Convert the records into a JSON list of strings, one string per line, leaving out blank lines.

START

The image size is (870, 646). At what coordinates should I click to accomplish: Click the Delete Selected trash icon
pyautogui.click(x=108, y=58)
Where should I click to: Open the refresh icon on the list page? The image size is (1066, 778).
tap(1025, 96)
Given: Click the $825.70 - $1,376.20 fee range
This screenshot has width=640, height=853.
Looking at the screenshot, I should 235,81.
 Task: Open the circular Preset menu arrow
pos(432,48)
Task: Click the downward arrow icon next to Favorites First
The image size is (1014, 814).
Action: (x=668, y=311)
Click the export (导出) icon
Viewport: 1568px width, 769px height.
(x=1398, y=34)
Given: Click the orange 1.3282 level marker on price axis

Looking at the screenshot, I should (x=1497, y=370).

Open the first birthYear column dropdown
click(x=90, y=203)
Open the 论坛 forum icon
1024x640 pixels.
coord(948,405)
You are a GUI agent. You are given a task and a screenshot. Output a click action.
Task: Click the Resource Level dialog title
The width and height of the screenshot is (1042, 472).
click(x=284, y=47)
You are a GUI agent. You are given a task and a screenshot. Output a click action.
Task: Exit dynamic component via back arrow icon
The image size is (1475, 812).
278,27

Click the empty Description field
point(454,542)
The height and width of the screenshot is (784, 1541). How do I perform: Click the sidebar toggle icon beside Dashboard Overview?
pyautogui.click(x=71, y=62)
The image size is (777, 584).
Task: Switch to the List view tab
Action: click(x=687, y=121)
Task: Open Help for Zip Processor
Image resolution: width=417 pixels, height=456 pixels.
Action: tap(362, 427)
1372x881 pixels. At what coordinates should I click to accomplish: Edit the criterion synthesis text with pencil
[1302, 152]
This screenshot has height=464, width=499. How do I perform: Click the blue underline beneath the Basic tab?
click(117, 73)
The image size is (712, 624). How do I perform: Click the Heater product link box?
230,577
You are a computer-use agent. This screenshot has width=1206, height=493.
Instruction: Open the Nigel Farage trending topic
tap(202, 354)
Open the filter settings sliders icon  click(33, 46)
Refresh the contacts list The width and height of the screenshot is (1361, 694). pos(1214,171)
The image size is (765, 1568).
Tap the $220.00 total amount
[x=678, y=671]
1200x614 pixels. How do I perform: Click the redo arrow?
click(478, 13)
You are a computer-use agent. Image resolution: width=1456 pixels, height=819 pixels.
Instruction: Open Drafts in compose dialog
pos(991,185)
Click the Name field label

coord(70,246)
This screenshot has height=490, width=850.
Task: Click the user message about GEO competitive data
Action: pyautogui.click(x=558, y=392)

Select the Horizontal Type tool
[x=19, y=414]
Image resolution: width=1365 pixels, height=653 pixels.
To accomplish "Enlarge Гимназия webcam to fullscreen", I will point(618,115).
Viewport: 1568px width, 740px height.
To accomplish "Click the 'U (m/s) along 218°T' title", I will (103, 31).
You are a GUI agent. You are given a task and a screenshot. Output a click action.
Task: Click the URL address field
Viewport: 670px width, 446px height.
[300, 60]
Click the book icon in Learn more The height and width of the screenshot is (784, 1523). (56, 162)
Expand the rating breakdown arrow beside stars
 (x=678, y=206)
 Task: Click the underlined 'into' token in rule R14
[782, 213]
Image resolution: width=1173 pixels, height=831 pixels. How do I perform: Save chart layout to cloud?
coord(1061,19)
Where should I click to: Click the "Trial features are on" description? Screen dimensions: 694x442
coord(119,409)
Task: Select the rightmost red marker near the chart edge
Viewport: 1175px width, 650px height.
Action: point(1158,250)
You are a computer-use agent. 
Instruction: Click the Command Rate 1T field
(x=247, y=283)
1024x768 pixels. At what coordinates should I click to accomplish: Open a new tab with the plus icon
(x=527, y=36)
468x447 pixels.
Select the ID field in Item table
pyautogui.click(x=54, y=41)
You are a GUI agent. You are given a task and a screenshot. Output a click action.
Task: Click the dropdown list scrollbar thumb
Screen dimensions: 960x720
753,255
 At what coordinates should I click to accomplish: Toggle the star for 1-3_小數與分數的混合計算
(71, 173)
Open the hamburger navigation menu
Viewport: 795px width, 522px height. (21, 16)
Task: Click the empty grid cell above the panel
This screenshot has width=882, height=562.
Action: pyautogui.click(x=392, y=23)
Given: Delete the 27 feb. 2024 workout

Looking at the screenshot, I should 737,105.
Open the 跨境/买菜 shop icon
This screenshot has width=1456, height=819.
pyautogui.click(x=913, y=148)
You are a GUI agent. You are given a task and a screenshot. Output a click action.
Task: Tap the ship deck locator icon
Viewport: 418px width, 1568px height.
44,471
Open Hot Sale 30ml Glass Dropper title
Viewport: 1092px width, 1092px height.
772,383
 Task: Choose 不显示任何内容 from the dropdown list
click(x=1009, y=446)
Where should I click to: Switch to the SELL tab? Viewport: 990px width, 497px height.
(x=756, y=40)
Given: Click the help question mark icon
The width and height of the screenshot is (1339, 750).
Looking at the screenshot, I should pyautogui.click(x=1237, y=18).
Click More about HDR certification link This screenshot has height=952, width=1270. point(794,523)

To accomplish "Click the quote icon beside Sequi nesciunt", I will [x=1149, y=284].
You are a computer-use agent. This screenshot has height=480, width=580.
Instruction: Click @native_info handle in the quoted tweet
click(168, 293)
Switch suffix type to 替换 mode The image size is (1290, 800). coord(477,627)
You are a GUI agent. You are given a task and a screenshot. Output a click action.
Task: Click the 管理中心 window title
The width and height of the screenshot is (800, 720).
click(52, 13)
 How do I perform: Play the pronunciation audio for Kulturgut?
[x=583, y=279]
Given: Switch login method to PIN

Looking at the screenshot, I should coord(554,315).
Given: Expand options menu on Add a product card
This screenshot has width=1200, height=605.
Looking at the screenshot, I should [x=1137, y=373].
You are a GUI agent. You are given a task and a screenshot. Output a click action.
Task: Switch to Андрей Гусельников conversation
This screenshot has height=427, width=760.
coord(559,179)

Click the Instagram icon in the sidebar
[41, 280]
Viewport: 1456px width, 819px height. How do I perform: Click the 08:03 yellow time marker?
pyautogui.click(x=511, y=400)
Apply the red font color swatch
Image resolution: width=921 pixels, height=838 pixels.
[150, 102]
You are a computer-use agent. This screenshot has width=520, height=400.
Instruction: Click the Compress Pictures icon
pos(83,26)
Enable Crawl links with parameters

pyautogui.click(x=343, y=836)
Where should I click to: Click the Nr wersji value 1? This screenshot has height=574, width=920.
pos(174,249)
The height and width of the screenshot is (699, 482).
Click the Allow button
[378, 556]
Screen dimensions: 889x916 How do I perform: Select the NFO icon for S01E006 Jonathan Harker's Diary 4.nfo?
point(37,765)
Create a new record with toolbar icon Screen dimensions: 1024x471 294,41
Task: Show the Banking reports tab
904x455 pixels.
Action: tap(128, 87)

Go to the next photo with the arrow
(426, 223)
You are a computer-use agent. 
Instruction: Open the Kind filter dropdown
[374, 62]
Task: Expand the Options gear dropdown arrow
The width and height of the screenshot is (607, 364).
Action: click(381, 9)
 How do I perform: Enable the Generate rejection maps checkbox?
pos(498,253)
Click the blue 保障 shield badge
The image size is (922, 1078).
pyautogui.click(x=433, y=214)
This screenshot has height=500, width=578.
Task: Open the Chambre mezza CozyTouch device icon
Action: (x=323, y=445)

END

TASK RESPONSE:
[
  "The image size is (870, 646). At what coordinates should I click to accomplish: Click the Delete Selected trash icon",
  "pyautogui.click(x=108, y=58)",
  "Where should I click to: Open the refresh icon on the list page? The image size is (1066, 778).",
  "tap(1025, 96)",
  "Given: Click the $825.70 - $1,376.20 fee range",
  "This screenshot has width=640, height=853.",
  "Looking at the screenshot, I should 235,81.",
  " Task: Open the circular Preset menu arrow",
  "pos(432,48)",
  "Task: Click the downward arrow icon next to Favorites First",
  "The image size is (1014, 814).",
  "Action: (x=668, y=311)",
  "Click the export (导出) icon",
  "Viewport: 1568px width, 769px height.",
  "(x=1398, y=34)",
  "Given: Click the orange 1.3282 level marker on price axis",
  "Looking at the screenshot, I should (x=1497, y=370).",
  "Open the first birthYear column dropdown",
  "click(x=90, y=203)",
  "Open the 论坛 forum icon",
  "1024x640 pixels.",
  "coord(948,405)",
  "You are a GUI agent. You are given a task and a screenshot. Output a click action.",
  "Task: Click the Resource Level dialog title",
  "The width and height of the screenshot is (1042, 472).",
  "click(x=284, y=47)",
  "You are a GUI agent. You are given a task and a screenshot. Output a click action.",
  "Task: Exit dynamic component via back arrow icon",
  "The image size is (1475, 812).",
  "278,27",
  "Click the empty Description field",
  "point(454,542)",
  "The height and width of the screenshot is (784, 1541). How do I perform: Click the sidebar toggle icon beside Dashboard Overview?",
  "pyautogui.click(x=71, y=62)",
  "The image size is (777, 584).",
  "Task: Switch to the List view tab",
  "Action: click(x=687, y=121)",
  "Task: Open Help for Zip Processor",
  "Image resolution: width=417 pixels, height=456 pixels.",
  "Action: tap(362, 427)",
  "1372x881 pixels. At what coordinates should I click to accomplish: Edit the criterion synthesis text with pencil",
  "[1302, 152]",
  "This screenshot has height=464, width=499. How do I perform: Click the blue underline beneath the Basic tab?",
  "click(117, 73)",
  "The image size is (712, 624). How do I perform: Click the Heater product link box?",
  "230,577",
  "You are a computer-use agent. This screenshot has width=1206, height=493.",
  "Instruction: Open the Nigel Farage trending topic",
  "tap(202, 354)",
  "Open the filter settings sliders icon  click(33, 46)",
  "Refresh the contacts list The width and height of the screenshot is (1361, 694). pos(1214,171)",
  "The image size is (765, 1568).",
  "Tap the $220.00 total amount",
  "[x=678, y=671]",
  "1200x614 pixels. How do I perform: Click the redo arrow?",
  "click(478, 13)",
  "You are a computer-use agent. Image resolution: width=1456 pixels, height=819 pixels.",
  "Instruction: Open Drafts in compose dialog",
  "pos(991,185)",
  "Click the Name field label",
  "coord(70,246)",
  "This screenshot has height=490, width=850.",
  "Task: Click the user message about GEO competitive data",
  "Action: pyautogui.click(x=558, y=392)",
  "Select the Horizontal Type tool",
  "[x=19, y=414]",
  "Image resolution: width=1365 pixels, height=653 pixels.",
  "To accomplish \"Enlarge Гимназия webcam to fullscreen\", I will point(618,115).",
  "Viewport: 1568px width, 740px height.",
  "To accomplish \"Click the 'U (m/s) along 218°T' title\", I will (103, 31).",
  "You are a GUI agent. You are given a task and a screenshot. Output a click action.",
  "Task: Click the URL address field",
  "Viewport: 670px width, 446px height.",
  "[300, 60]",
  "Click the book icon in Learn more The height and width of the screenshot is (784, 1523). (56, 162)",
  "Expand the rating breakdown arrow beside stars",
  " (x=678, y=206)",
  " Task: Click the underlined 'into' token in rule R14",
  "[782, 213]",
  "Image resolution: width=1173 pixels, height=831 pixels. How do I perform: Save chart layout to cloud?",
  "coord(1061,19)",
  "Where should I click to: Click the \"Trial features are on\" description? Screen dimensions: 694x442",
  "coord(119,409)",
  "Task: Select the rightmost red marker near the chart edge",
  "Viewport: 1175px width, 650px height.",
  "Action: point(1158,250)",
  "You are a computer-use agent. ",
  "Instruction: Click the Command Rate 1T field",
  "(x=247, y=283)",
  "1024x768 pixels. At what coordinates should I click to accomplish: Open a new tab with the plus icon",
  "(x=527, y=36)",
  "468x447 pixels.",
  "Select the ID field in Item table",
  "pyautogui.click(x=54, y=41)",
  "You are a GUI agent. You are given a task and a screenshot. Output a click action.",
  "Task: Click the dropdown list scrollbar thumb",
  "Screen dimensions: 960x720",
  "753,255",
  " At what coordinates should I click to accomplish: Toggle the star for 1-3_小數與分數的混合計算",
  "(71, 173)",
  "Open the hamburger navigation menu",
  "Viewport: 795px width, 522px height. (21, 16)",
  "Task: Click the empty grid cell above the panel",
  "This screenshot has width=882, height=562.",
  "Action: pyautogui.click(x=392, y=23)",
  "Given: Delete the 27 feb. 2024 workout",
  "Looking at the screenshot, I should 737,105.",
  "Open the 跨境/买菜 shop icon",
  "This screenshot has width=1456, height=819.",
  "pyautogui.click(x=913, y=148)",
  "You are a GUI agent. You are given a task and a screenshot. Output a click action.",
  "Task: Tap the ship deck locator icon",
  "Viewport: 418px width, 1568px height.",
  "44,471",
  "Open Hot Sale 30ml Glass Dropper title",
  "Viewport: 1092px width, 1092px height.",
  "772,383",
  " Task: Choose 不显示任何内容 from the dropdown list",
  "click(x=1009, y=446)",
  "Where should I click to: Switch to the SELL tab? Viewport: 990px width, 497px height.",
  "(x=756, y=40)",
  "Given: Click the help question mark icon",
  "The width and height of the screenshot is (1339, 750).",
  "Looking at the screenshot, I should pyautogui.click(x=1237, y=18).",
  "Click More about HDR certification link This screenshot has height=952, width=1270. point(794,523)",
  "To accomplish \"Click the quote icon beside Sequi nesciunt\", I will [x=1149, y=284].",
  "You are a computer-use agent. This screenshot has height=480, width=580.",
  "Instruction: Click @native_info handle in the quoted tweet",
  "click(168, 293)",
  "Switch suffix type to 替换 mode The image size is (1290, 800). coord(477,627)",
  "You are a GUI agent. You are given a task and a screenshot. Output a click action.",
  "Task: Click the 管理中心 window title",
  "The width and height of the screenshot is (800, 720).",
  "click(52, 13)",
  " How do I perform: Play the pronunciation audio for Kulturgut?",
  "[x=583, y=279]",
  "Given: Switch login method to PIN",
  "Looking at the screenshot, I should coord(554,315).",
  "Given: Expand options menu on Add a product card",
  "This screenshot has width=1200, height=605.",
  "Looking at the screenshot, I should [x=1137, y=373].",
  "You are a GUI agent. You are given a task and a screenshot. Output a click action.",
  "Task: Switch to Андрей Гусельников conversation",
  "This screenshot has height=427, width=760.",
  "coord(559,179)",
  "Click the Instagram icon in the sidebar",
  "[41, 280]",
  "Viewport: 1456px width, 819px height. How do I perform: Click the 08:03 yellow time marker?",
  "pyautogui.click(x=511, y=400)",
  "Apply the red font color swatch",
  "Image resolution: width=921 pixels, height=838 pixels.",
  "[150, 102]",
  "You are a computer-use agent. This screenshot has width=520, height=400.",
  "Instruction: Click the Compress Pictures icon",
  "pos(83,26)",
  "Enable Crawl links with parameters",
  "pyautogui.click(x=343, y=836)",
  "Where should I click to: Click the Nr wersji value 1? This screenshot has height=574, width=920.",
  "pos(174,249)",
  "The height and width of the screenshot is (699, 482).",
  "Click the Allow button",
  "[378, 556]",
  "Screen dimensions: 889x916 How do I perform: Select the NFO icon for S01E006 Jonathan Harker's Diary 4.nfo?",
  "point(37,765)",
  "Create a new record with toolbar icon Screen dimensions: 1024x471 294,41",
  "Task: Show the Banking reports tab",
  "904x455 pixels.",
  "Action: tap(128, 87)",
  "Go to the next photo with the arrow",
  "(426, 223)",
  "You are a computer-use agent. ",
  "Instruction: Open the Kind filter dropdown",
  "[374, 62]",
  "Task: Expand the Options gear dropdown arrow",
  "The width and height of the screenshot is (607, 364).",
  "Action: click(381, 9)",
  " How do I perform: Enable the Generate rejection maps checkbox?",
  "pos(498,253)",
  "Click the blue 保障 shield badge",
  "The image size is (922, 1078).",
  "pyautogui.click(x=433, y=214)",
  "This screenshot has height=500, width=578.",
  "Task: Open the Chambre mezza CozyTouch device icon",
  "Action: (x=323, y=445)"
]